I. A. Richards, 1893--1979

27 Feb 2017 16:30

British literary critic, theorist of literature and education, and (so to speak) "pre-cognitivist", someone who would have embraced cognitive science had it only been around at the time. He was certainly familiar with psychology, neurology and the Russell-Whitehead type of analytical philosophy which helped give birth to cognitivism, lacking acquaintance essentially only with the theory of automata and computation, which didn't yet exist. What we do have from him is a study of the mind on the "functional" level, and on communication; a classic empirical study of "complex information processing" in Practical Criticism (on which, see below); and any number of anticipations, some quite uncanny, e.g., pp. 104--106 of Principles of Literary Criticism, which read like a sketch for a Hopfield network, or the proto-neural-net on p. 116 of the same book, or his analogue of Ashby's homeostat in Science and Poetry. (Did Richards take any interest in computers? He lived long enough to do so, though he'd have been in his declining, Coleridgean phase by then.)
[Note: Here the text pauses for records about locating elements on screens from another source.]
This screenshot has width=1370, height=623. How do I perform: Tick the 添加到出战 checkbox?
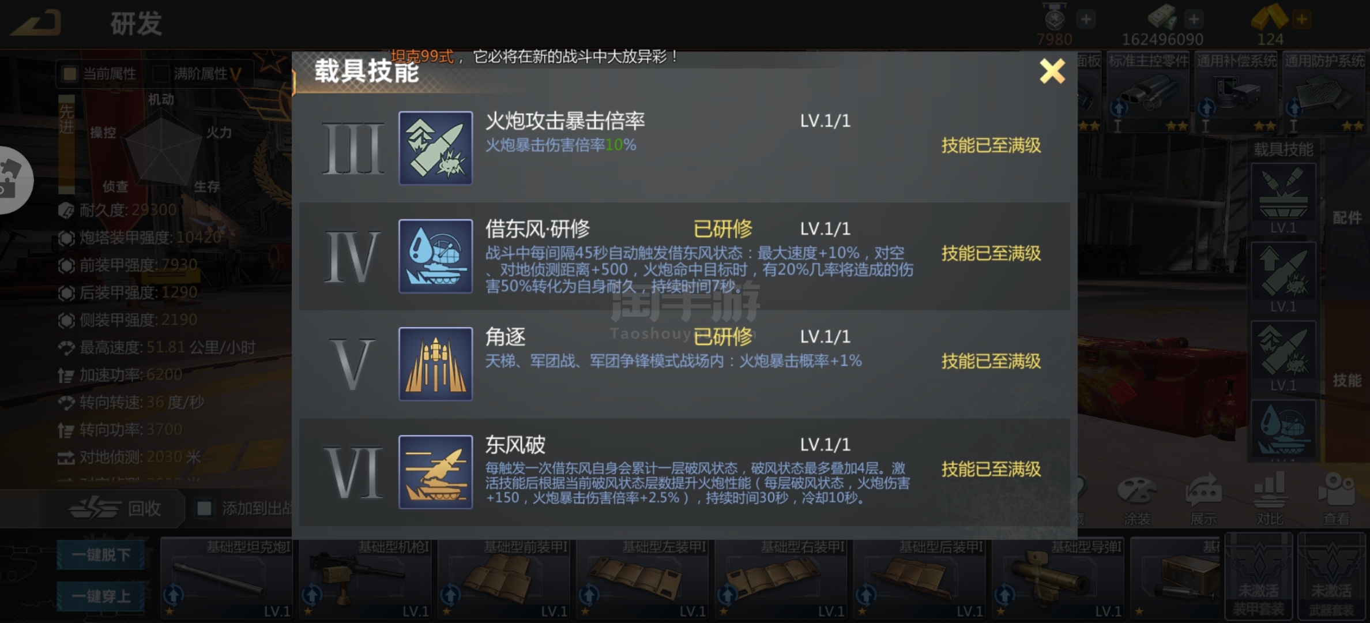[x=204, y=508]
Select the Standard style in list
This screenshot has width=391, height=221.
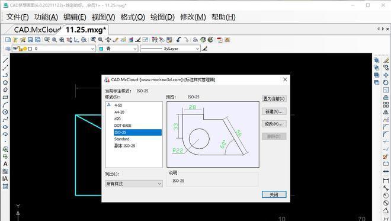[121, 139]
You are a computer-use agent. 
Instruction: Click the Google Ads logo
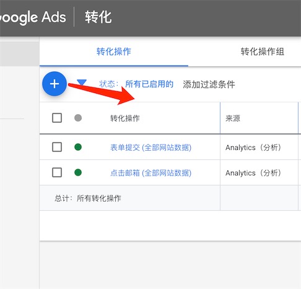coord(33,17)
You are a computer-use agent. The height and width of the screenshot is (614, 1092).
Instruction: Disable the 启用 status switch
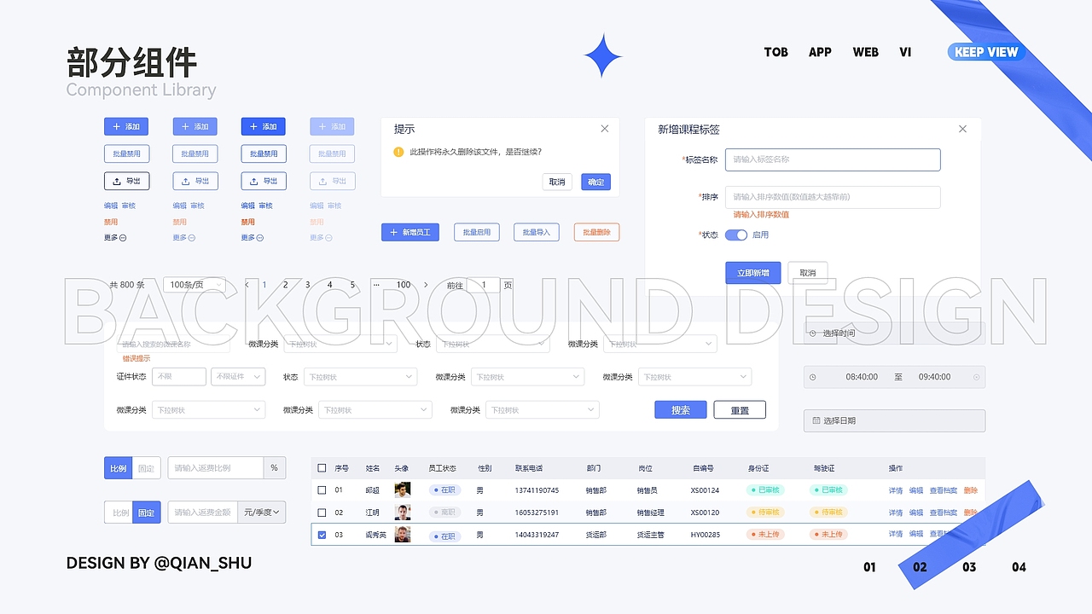coord(735,235)
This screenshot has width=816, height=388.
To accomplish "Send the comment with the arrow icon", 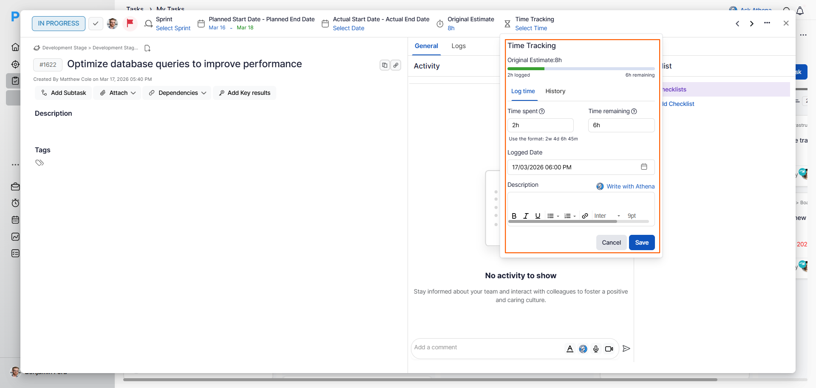I will coord(626,348).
His greatest work, I think, and certainly his most disturbing, was Practical Criticism. This describes his experiment --- which no one has yet, I think, had the courage to repeat* --- of presenting a class of advance undergraduates at Cambridge in English literature with a series of poems, one a week, without the authors' names, uniformly typed and with anachronisms, if any, removed, and took "protocols" from them, i.e. had them write down fully and frankly the thoughts the poems led to, their interpretations of it, evaluation, etc. The results almost exactly reverse the usual evaluations of the poets concerned. But this is almost certainly not because the class was full of literary mavericks, since (1) the protocols were full of cliches themselves, and (2) many of them exhibited an inability to grasp the literal sense of the poems, never mind any deeper meanings or interpretations. It is, altogether, quite the most shocking piece of literary scholarship I have ever seen, and I think it ought to be absolutely required reading for anyone intending to become a humanist, or even a book reviewer.

*: Update, 10 May 2007: Aaron Swartz has kindly pointed me to two papers from 1977 which attempt complete or partial replications of the experiment; links and citations below. I haven't had a chance to read them yet.

Update to the update, 25 July 2007: If those papers are accurate, while specific tastes in poems changed somewhat, the over-all problems of not being able to grasp the meaning of poems, reliance on stock responses, and using criticism to rationalize initial, superficial emotional reactions remained unchanged. This was not exactly surprising, but still faintly depressing.